TAREFAS DO EXERCÍCIO:
1 - No texto sobre o problema filosófico, quem é citado como autor da ideia de que o homem deve formar um repertório de opiniões, crenças, técnicas ou atitudes íntimas?
2 - Reescreva o trecho do texto sobre o problema filosófico que vai de "Filosofia – Pensadores" até "conjunto ou universo.", trocando "repertório" por "acervo".

TRECHO DO DOCUMENTO:

--

Filosofia – Pensadores e Obras

problema filosófico

Como saber que se busca, repousa a filosofia numa atitude essencialmente problemática, pois o homem existe indagando, uma vez que se encontra perdido entre as coisas e diante das coisas. Para o homem indagador — para o filósofo — atirado na confusão das coisas, sua única saída é formar, como diz Ortega y Gasset, um repertório de opiniões, crenças, técnicas ou atitudes íntimas com relação a elas. Com este fim mobiliza suas faculdades mentais, traçando um plano de atenções diante de cada coisa e de seu conjunto ou universo.

Evidentemente, a filosofia deve ser estudada — e ensinada — não em virtude da resposta precisa que proporciona aos problemas que ela própria suscita, mas sim em virtude desses problemas. Porque, consoante Bertrand Russell, eles ampliam as concepções que temos acerca daquilo que é possível; porque opulentam a imaginação intelectual do homem; porque fazem diminuir a arrogância dogmática que cerra à especulação o nosso espírito; e, acima de tudo, pelo motivo de que, pela grandeza do mundo, que a filosofia contempla, resulta engrandecido e sublimado o espírito, tornando-se capaz dessa união com o universo em que consiste, afinal, o seu bem supremo.

--

INFORMAÇÕES FORNECIDAS:
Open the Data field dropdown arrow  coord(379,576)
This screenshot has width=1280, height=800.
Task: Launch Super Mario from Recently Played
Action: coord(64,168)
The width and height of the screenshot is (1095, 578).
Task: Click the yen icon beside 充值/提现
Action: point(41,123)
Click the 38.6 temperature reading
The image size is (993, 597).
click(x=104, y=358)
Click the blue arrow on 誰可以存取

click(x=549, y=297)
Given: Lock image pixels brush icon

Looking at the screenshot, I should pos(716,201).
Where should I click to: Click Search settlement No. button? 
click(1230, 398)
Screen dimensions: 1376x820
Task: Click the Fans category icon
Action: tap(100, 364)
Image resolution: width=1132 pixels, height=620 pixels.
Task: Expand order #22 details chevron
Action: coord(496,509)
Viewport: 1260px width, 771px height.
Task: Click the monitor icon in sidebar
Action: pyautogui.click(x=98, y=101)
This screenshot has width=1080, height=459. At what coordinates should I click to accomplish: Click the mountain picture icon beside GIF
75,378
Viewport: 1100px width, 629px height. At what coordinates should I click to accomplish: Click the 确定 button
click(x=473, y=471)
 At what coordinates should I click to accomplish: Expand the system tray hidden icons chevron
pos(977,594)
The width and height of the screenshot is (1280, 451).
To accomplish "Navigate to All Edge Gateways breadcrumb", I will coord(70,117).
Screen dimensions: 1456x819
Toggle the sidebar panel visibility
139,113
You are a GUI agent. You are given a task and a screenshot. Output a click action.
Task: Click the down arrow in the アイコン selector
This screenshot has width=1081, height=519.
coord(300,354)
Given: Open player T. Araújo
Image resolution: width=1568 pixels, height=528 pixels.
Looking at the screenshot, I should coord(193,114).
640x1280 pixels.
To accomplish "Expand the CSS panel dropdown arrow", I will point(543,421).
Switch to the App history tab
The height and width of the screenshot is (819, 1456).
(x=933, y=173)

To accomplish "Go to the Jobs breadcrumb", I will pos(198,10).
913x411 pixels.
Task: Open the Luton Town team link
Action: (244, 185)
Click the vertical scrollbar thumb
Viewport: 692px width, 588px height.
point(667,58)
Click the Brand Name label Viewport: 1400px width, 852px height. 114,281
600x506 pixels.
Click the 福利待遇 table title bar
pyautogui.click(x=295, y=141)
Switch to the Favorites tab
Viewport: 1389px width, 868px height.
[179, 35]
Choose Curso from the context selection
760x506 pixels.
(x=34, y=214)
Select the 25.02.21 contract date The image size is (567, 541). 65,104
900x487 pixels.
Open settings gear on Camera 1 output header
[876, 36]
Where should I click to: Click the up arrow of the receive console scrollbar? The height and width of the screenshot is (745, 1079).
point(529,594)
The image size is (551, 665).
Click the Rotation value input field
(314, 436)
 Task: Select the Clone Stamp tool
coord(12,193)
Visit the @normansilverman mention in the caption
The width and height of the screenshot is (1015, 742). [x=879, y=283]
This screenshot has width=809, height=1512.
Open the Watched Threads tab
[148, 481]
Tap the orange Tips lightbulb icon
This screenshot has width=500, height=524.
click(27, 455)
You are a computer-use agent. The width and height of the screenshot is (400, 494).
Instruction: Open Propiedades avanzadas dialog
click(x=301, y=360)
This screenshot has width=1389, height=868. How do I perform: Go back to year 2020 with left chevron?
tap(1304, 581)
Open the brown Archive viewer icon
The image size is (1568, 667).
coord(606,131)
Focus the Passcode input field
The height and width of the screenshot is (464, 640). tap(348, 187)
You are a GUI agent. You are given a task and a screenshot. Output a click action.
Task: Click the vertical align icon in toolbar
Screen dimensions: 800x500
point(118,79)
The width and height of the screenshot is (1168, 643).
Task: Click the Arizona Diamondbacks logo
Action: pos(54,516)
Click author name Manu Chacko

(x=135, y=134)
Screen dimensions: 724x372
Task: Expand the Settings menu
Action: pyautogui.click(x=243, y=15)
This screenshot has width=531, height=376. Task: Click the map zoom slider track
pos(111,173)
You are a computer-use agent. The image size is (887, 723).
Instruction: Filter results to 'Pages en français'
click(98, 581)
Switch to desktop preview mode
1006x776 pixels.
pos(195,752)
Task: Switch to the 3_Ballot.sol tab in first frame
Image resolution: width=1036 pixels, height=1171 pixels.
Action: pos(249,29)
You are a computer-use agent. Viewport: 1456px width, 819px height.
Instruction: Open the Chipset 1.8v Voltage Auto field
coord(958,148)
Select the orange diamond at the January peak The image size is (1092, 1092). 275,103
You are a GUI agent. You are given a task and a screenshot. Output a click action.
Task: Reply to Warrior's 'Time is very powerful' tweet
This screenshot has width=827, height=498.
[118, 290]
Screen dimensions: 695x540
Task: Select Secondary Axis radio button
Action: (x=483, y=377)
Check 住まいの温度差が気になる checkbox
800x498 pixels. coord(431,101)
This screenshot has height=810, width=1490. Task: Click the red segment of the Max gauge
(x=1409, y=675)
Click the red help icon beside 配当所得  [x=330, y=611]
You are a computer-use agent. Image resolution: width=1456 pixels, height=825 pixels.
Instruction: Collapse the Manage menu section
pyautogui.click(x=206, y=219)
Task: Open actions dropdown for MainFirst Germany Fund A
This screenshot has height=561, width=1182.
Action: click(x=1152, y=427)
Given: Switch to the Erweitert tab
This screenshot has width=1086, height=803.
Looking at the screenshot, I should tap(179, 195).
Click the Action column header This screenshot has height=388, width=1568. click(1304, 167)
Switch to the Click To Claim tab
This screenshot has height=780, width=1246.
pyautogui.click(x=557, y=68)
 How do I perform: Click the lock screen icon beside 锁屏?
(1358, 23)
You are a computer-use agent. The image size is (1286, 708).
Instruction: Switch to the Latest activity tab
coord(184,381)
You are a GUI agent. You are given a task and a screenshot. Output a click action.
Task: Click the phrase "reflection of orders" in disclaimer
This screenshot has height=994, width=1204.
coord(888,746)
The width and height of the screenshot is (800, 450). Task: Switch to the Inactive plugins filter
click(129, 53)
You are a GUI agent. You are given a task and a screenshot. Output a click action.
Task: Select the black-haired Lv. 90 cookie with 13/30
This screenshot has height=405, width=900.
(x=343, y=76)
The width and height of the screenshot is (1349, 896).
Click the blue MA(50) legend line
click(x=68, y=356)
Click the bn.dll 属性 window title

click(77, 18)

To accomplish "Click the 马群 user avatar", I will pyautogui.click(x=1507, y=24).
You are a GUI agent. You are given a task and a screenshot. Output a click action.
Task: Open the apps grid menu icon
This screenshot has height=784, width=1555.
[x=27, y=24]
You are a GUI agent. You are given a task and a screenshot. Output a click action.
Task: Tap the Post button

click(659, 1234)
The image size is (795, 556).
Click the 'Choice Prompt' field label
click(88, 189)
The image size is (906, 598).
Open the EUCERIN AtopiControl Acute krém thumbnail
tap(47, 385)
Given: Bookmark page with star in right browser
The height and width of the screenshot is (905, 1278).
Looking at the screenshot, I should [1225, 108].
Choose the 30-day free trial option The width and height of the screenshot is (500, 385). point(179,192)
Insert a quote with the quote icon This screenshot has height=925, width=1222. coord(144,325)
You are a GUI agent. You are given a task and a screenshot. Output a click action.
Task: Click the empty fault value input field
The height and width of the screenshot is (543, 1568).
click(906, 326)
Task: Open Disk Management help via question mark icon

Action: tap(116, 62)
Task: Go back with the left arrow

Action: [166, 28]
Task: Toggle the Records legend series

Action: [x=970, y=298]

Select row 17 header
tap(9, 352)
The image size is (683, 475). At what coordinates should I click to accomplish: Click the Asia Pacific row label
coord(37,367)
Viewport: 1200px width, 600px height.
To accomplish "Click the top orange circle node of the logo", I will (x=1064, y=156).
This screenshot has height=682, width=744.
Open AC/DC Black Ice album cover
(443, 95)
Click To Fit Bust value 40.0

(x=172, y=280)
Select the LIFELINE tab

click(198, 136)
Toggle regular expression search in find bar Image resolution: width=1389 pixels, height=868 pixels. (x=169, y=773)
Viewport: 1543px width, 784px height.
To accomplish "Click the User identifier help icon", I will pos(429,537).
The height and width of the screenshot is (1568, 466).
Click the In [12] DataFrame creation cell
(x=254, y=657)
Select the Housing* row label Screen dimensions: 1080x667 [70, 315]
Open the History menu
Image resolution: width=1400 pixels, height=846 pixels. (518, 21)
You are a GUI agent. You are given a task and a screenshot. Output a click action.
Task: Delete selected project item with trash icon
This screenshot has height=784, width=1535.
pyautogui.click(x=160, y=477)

--

RESPOSTAS EM ORDEM:
1 - Ortega y Gasset.

2 -
Filosofia – Pensadores e Obras

problema filosófico

Como saber que se busca, repousa a filosofia numa atitude essencialmente problemática, pois o homem existe indagando, uma vez que se encontra perdido entre as coisas e diante das coisas. Para o homem indagador — para o filósofo — atirado na confusão das coisas, sua única saída é formar, como diz Ortega y Gasset, um acervo de opiniões, crenças, técnicas ou atitudes íntimas com relação a elas. Com este fim mobiliza suas faculdades mentais, traçando um plano de atenções diante de cada coisa e de seu conjunto ou universo.